La Loi Consommation prévoit une procédure d’action simplifiée applicable lorsque deux conditions sont réunies :

  • L’identité et le nombre des consommateurs lésés sont connus ;
  • Le préjudice subi est d’un même montant, d’un montant identique par prestation rendue ou d’un montant identique par référence à une période ou à une durée.

Dans ce cas, le juge condamne, dans la même décision que le jugement de responsabilité, le professionnel à indemniser directement et individuellement les consommateurs lésés. Les contestations liées aux créances indemnitaires des consommateurs devraient donc être limitées, voire supprimées dans le cadre de cette procédure simplifiée.

6. La médiation

L’association de consommateurs requérante peut participer à une médiation faisant intervenir un tiers médiateur afin d’obtenir la réparation des préjudices individuels des consommateurs lésés.

L’accord négocié au nom du groupe est soumis à l’homologation du juge. Il comprend les mesures de publicité nécessaires pour informer les consommateurs de la possibilité d’y adhérer.

Les entreprises visées par une action de groupe devraient avoir tendance à privilégier la recherche d’un compromis pour se prémunir des conséquences néfastes d’une action de groupe en termes de cout et/ou de réputation.

7. Spécificités de l’action de groupe en matière de concurrence

Les victimes des pratiques anticoncurrentielles, et notamment des cartels, vont pouvoir obtenir la réparation du préjudice subi.

Il faudra toutefois qu’elles fassent preuve de patience puisque la responsabilité du professionnel ne pourra être prononcée avant qu’une décision définitive établisse un manquement du professionnel aux règles du droit de la concurrence.

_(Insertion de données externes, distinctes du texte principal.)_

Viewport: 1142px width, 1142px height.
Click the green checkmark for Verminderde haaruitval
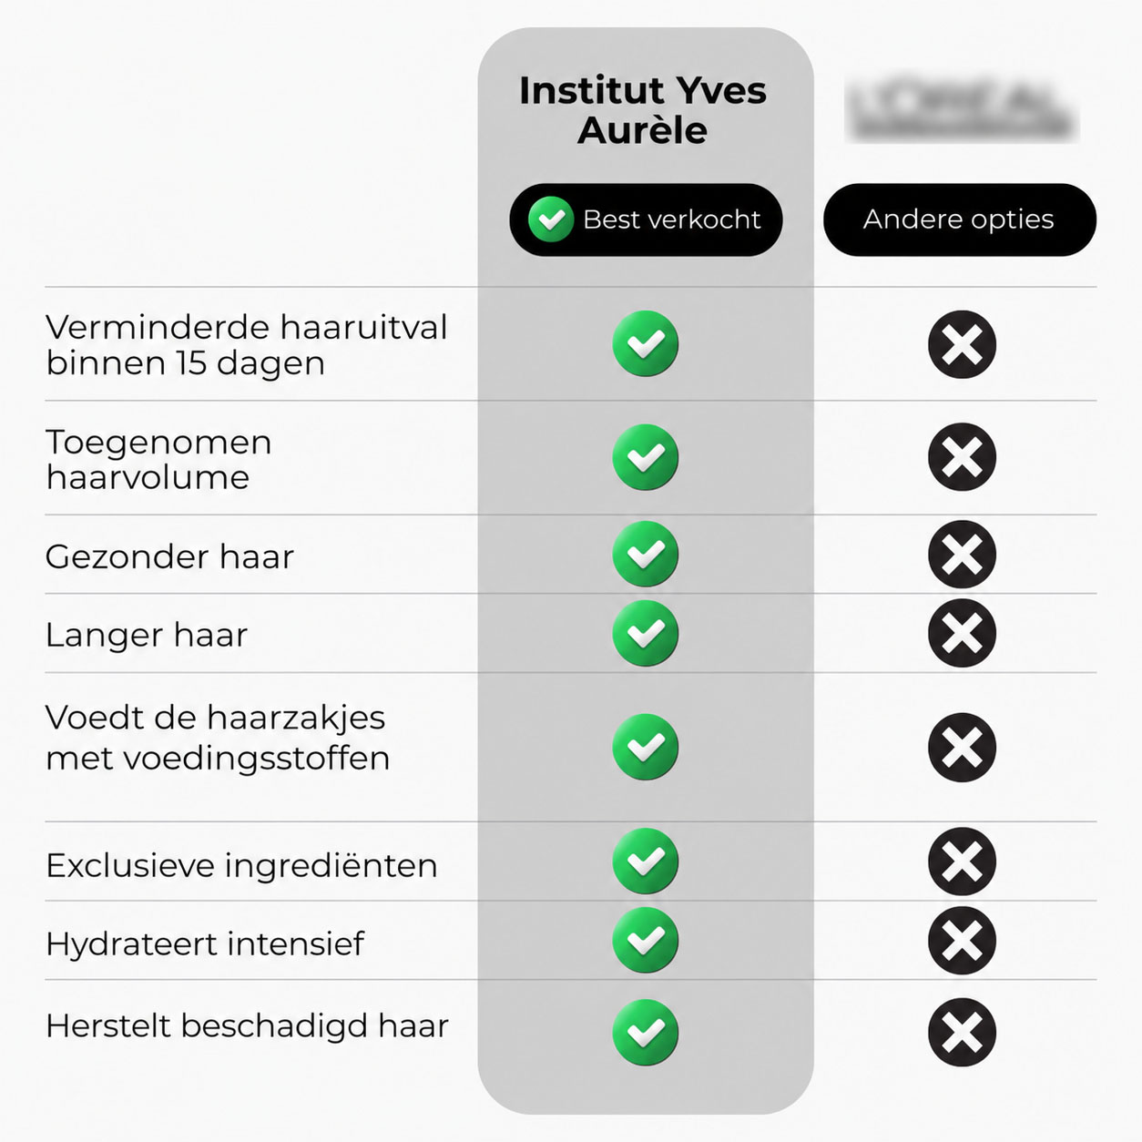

Le juge saisi d’une action de groupe en matière du droit de la concurrence ne disposera d’aucune marge d’appréciation quant à la nature du manquement constaté par une précédente décision. Sa principale mission consistera par conséquent à évaluer les préjudices individuels résultant de pratiques anticoncurrentielles avérées, ce qui dans certaines affaires pourrait se relever particulièrement ardu (ex. ententes dans le secteur de la farine, des endives ou de la lessive).